Stay in the AI field, but don't take too much risk
Investors are also trying to benefit from the trillions of dollars being invested in AI data centers and advanced chips by so-called "hyperscalers" like Amazon, Microsoft, and Alphabet, while trying to avoid directly increasing their risk exposure to these companies.
Becky Qin, a multi-asset fund manager at Fidelity International, stated that uranium is her favored new AI-themed investment target, as the energy-intensive AI data centers may heavily rely on nuclear power.
Kevin Thozet, a member of the investment committee at asset management firm Carmignac, is gradually cashing in on profits from the "seven giants" of the U.S. stock market while increasing his holdings in Gudeng Precision, a Taiwanese company that provides wafer carriers for AI chip manufacturers, including TSMC.
Asset managers are also concerned that the data center construction boom could lead to overcapacity—similar to the fiber optic cable expansion bubble in the telecommunications industry years ago. Arun Sai, a senior multi-asset strategist at Pictet Asset Management, pointed out, "In any new technological paradigm, we cannot avoid experiencing phases of excess." Despite the strong current performance of major AI companies like Microsoft, Amazon, and Alphabet, he still believes there are "signs of a bubble" in the market and tends to view Chinese stocks as a hedging tool.

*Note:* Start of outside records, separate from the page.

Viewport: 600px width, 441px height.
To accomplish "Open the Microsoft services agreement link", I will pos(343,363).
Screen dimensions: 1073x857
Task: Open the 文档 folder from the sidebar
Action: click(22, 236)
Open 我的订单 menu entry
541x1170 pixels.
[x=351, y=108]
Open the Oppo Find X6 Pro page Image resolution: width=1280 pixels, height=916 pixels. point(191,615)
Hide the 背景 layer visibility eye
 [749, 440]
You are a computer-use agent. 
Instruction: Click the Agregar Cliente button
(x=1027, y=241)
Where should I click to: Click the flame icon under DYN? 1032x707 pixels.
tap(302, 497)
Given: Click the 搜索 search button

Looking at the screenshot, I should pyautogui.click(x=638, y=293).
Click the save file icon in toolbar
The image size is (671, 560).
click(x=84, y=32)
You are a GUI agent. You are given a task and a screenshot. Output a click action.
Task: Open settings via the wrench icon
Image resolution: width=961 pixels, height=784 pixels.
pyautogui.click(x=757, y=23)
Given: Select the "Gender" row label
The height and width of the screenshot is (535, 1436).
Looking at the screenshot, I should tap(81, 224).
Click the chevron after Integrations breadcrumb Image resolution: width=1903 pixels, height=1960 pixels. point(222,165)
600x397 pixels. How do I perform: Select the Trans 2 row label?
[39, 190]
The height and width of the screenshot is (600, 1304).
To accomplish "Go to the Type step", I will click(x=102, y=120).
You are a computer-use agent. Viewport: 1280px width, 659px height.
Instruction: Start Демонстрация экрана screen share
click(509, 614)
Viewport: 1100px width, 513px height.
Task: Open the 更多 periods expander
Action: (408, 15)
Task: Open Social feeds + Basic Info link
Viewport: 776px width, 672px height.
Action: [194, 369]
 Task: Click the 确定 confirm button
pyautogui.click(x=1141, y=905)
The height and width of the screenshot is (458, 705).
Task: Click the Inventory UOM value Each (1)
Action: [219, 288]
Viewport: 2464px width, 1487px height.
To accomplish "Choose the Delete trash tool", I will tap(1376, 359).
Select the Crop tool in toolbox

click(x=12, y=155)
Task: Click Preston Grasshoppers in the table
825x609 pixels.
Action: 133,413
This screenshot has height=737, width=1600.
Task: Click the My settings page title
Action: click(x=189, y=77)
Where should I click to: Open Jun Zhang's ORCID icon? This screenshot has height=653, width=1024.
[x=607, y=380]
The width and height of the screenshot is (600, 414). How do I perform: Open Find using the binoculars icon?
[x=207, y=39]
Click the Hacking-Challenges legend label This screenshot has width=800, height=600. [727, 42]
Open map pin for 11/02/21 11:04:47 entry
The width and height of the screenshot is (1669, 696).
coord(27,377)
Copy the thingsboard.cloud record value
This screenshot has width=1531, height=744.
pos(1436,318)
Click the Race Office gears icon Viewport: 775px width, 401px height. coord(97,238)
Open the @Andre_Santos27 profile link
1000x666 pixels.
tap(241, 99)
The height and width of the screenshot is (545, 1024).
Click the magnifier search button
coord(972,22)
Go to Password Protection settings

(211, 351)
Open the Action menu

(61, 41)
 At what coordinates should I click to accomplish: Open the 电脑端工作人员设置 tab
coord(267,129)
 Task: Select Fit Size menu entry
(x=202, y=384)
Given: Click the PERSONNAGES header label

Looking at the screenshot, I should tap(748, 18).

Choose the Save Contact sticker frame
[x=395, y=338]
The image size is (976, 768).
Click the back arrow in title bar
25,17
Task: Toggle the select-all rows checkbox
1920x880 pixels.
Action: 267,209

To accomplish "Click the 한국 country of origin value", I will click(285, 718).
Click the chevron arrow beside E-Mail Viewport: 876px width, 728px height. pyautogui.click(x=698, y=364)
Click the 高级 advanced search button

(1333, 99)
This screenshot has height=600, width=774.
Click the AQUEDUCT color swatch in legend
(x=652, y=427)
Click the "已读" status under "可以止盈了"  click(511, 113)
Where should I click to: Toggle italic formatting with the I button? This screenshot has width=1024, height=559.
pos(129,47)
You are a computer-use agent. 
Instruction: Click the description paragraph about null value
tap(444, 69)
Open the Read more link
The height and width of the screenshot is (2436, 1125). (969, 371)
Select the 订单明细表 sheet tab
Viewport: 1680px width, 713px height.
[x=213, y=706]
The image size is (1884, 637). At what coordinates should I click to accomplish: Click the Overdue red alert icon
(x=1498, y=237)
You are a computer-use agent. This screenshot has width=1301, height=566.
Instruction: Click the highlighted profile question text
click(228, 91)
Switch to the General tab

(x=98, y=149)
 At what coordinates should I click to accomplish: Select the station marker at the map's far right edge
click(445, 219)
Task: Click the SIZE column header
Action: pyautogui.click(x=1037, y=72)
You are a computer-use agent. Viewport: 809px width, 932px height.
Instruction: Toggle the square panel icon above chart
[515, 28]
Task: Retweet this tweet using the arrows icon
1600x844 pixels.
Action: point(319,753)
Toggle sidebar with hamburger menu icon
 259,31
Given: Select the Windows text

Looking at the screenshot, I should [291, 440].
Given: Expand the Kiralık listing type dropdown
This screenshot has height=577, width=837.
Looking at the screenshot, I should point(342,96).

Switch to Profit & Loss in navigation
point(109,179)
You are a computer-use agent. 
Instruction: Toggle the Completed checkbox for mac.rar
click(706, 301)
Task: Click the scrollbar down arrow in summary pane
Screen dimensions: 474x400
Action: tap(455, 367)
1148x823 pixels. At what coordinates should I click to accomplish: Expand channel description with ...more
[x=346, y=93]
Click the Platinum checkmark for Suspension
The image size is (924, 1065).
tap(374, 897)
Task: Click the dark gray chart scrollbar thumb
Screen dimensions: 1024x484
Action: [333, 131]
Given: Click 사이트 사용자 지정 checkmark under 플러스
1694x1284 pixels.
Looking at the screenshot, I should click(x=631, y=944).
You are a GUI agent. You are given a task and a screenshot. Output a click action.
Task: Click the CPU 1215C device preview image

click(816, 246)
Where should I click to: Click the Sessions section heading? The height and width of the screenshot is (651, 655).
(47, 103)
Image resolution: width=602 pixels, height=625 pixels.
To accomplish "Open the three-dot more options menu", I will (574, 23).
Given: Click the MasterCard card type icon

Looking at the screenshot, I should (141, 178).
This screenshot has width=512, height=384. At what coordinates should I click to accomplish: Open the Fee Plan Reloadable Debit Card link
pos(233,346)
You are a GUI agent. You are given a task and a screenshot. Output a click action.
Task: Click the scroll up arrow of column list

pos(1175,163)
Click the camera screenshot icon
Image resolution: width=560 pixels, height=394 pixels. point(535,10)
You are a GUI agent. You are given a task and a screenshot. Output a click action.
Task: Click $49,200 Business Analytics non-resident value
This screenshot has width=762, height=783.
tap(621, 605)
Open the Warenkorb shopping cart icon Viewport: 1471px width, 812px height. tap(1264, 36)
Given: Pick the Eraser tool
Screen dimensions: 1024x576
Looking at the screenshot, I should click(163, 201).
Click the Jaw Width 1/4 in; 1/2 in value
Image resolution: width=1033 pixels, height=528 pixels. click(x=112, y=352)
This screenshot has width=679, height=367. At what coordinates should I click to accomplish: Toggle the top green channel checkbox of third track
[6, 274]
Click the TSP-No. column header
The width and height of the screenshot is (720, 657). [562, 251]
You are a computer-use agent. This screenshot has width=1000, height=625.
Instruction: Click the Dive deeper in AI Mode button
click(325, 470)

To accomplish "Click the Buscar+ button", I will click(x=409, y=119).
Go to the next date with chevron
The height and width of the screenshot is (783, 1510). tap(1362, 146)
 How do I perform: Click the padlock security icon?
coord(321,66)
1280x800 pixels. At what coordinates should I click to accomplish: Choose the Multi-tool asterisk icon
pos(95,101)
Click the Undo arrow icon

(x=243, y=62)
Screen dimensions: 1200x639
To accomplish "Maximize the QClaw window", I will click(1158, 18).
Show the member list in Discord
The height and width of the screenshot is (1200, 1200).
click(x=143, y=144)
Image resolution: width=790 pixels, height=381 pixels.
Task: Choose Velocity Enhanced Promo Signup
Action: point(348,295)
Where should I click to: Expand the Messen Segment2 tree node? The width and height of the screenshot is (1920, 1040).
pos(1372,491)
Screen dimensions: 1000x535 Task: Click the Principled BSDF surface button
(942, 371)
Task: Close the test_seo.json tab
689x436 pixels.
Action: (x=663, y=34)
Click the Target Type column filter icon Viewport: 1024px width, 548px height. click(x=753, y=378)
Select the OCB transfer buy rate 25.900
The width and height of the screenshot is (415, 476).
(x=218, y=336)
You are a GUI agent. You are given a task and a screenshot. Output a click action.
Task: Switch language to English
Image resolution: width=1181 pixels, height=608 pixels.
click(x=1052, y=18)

However, some investors do not agree with this "relative value" strategy to cope with potential AI risks. Oliver Blackbourn, a portfolio manager at Janus Henderson, stated that he is hedging his U.S. tech stock positions by holding European and healthcare assets to guard against a potential collapse of AI stocks dragging down the U.S. economy. He noted that no one can accurately predict how long the AI frenzy will last—because "the peak of a bubble can only be judged in hindsight," and "before the bubble bursts, we are still in 1999."